Rationale for Sequential Approach
Steroid-induced hyperglycemia in multiple myeloma patients requires careful management, balancing glycemic control with treatment tolerability:
- Dexamethasone is a critical component of multiple myeloma treatment regimens and is known to significantly impact glucose metabolism 1
- The patient's inability to tolerate metformin (component of Janumet) necessitates alternative approaches
- A sequential approach allows for:
- Assessment of individual drug efficacy
- Better identification of potential side effects
- Dose titration based on response
- Minimization of unnecessary polypharmacy
Step 1: Start with Sitagliptin (Januvia) Monotherapy
- Initial recommended dose: 100 mg once daily
- Sitagliptin is well-tolerated with minimal risk of hypoglycemia
- DPP-4 inhibitors like sitagliptin are particularly effective for steroid-induced hyperglycemia as they:
- Target postprandial glucose excursions common with steroid therapy
- Have minimal drug interactions with myeloma treatments
- Do not cause weight gain (important for myeloma patients)

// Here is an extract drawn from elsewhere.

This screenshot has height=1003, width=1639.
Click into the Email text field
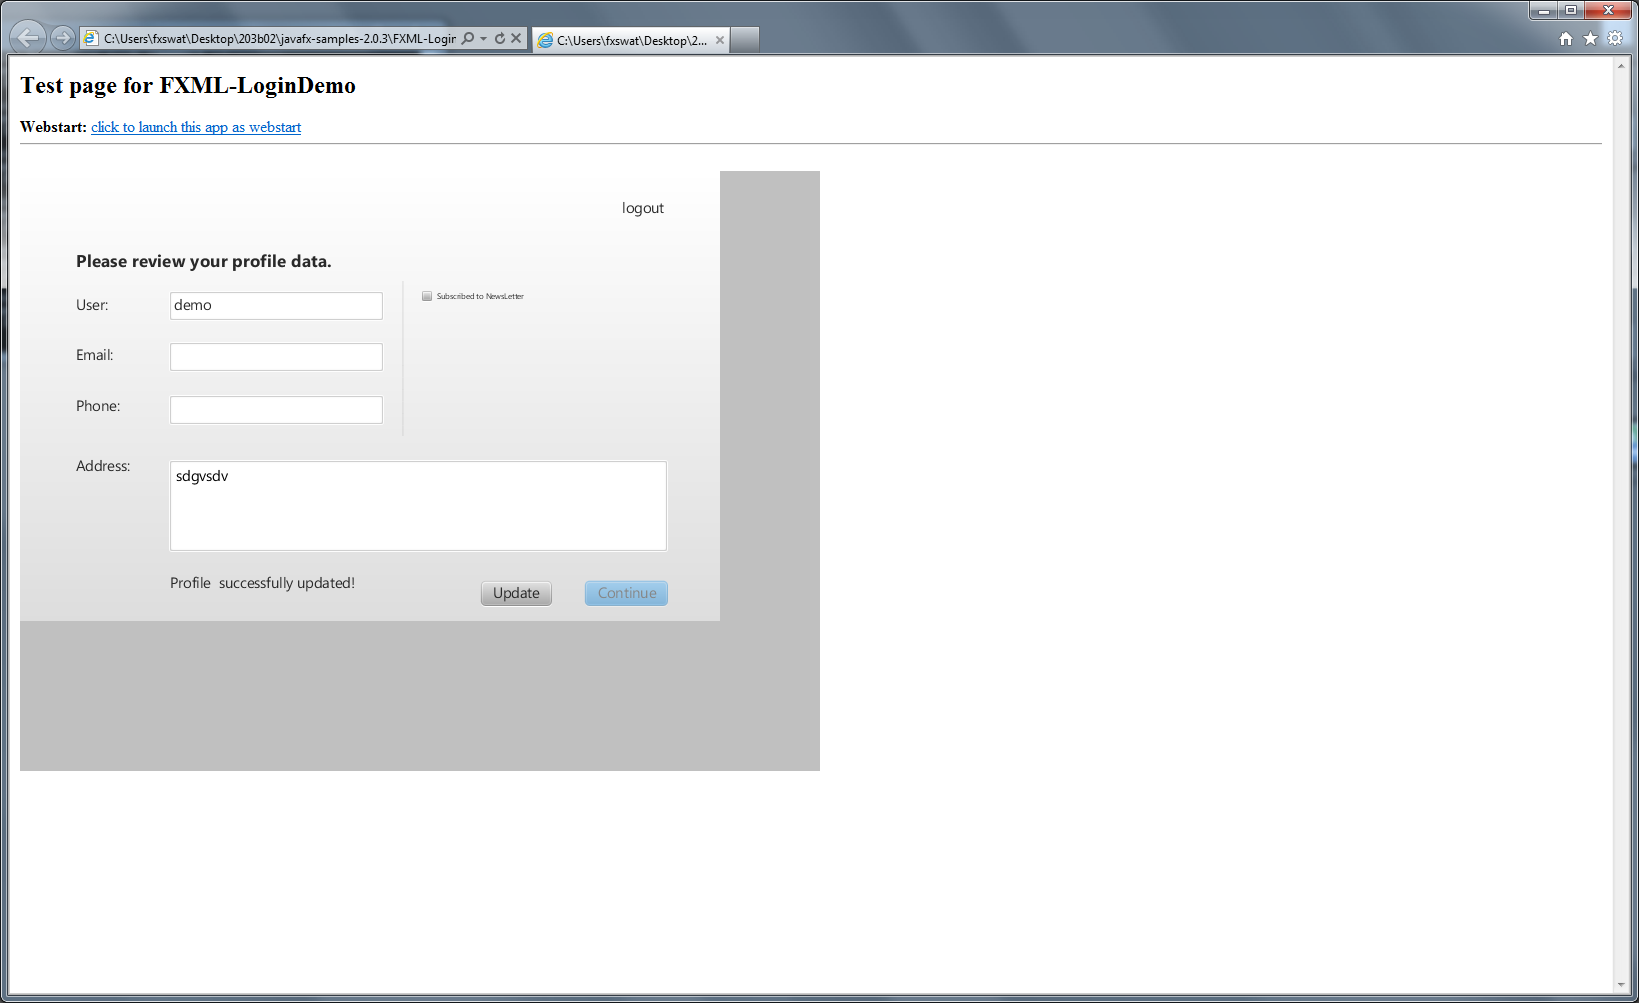click(276, 357)
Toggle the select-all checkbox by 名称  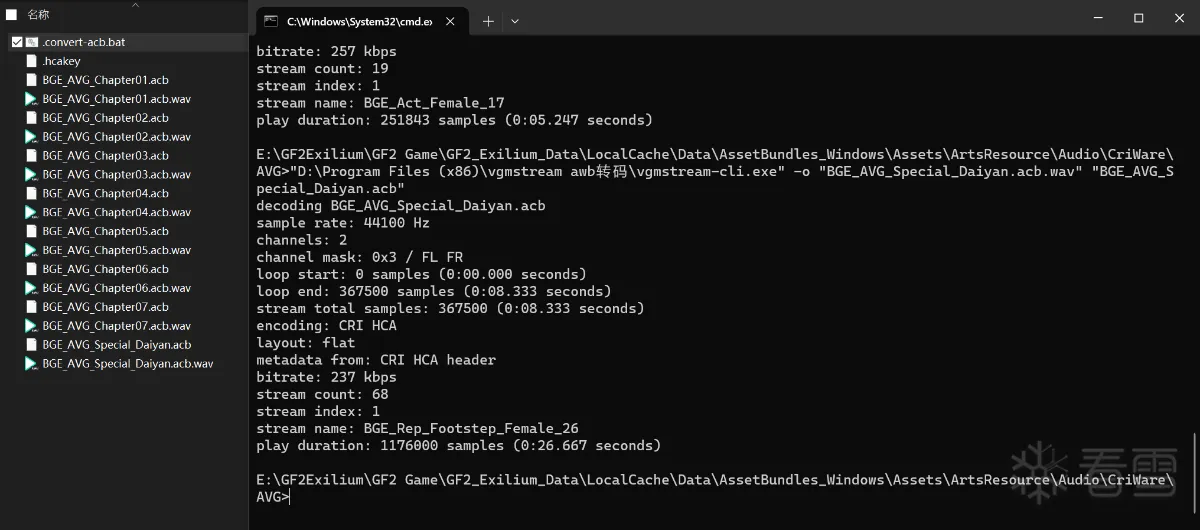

Step 2: Add Dapagliflozin (Farxiga) if Needed
- If A1C remains >7.5% after 3 months on sitagliptin alone, add dapagliflozin 10 mg once daily
- Combination therapy with DPP-4 inhibitors and SGLT2 inhibitors has shown sustained improvements in glycemic control over 52 weeks 2
- This combination provides complementary mechanisms of action:
- Sitagliptin enhances insulin secretion
- Dapagliflozin promotes urinary glucose excretion independent of insulin
Special Considerations for Multiple Myeloma Patients
- Monitor renal function regularly, as both multiple myeloma and dapagliflozin can affect kidney function
- Be vigilant for urinary tract and genital infections with dapagliflozin, especially in immunocompromised patients
- Consider bone health, as both multiple myeloma and dapagliflozin can impact bone metabolism
- Maintain adequate hydration to prevent volume depletion with dapagliflozin
Monitoring Recommendations
- Check fasting and postprandial glucose levels weekly during initial therapy
- Reassess A1C after 3 months of sitagliptin monotherapy
- If adding dapagliflozin, monitor for genital mycotic infections and urinary tract infections
- Evaluate renal function at baseline and periodically during treatment
Common Pitfalls to Avoid
- Starting both medications simultaneously may mask individual drug efficacy and side effects
- Overlooking the impact of myeloma treatment cycles on glucose levels
- Failing to adjust diabetes medications during periods of changing steroid doses
- Not providing adequate patient education about symptoms of hyperglycemia and hypoglycemia
By starting with sitagliptin alone and adding dapagliflozin if needed, you can achieve better glycemic control while maintaining quality of life in this patient with multiple myeloma who cannot tolerate metformin.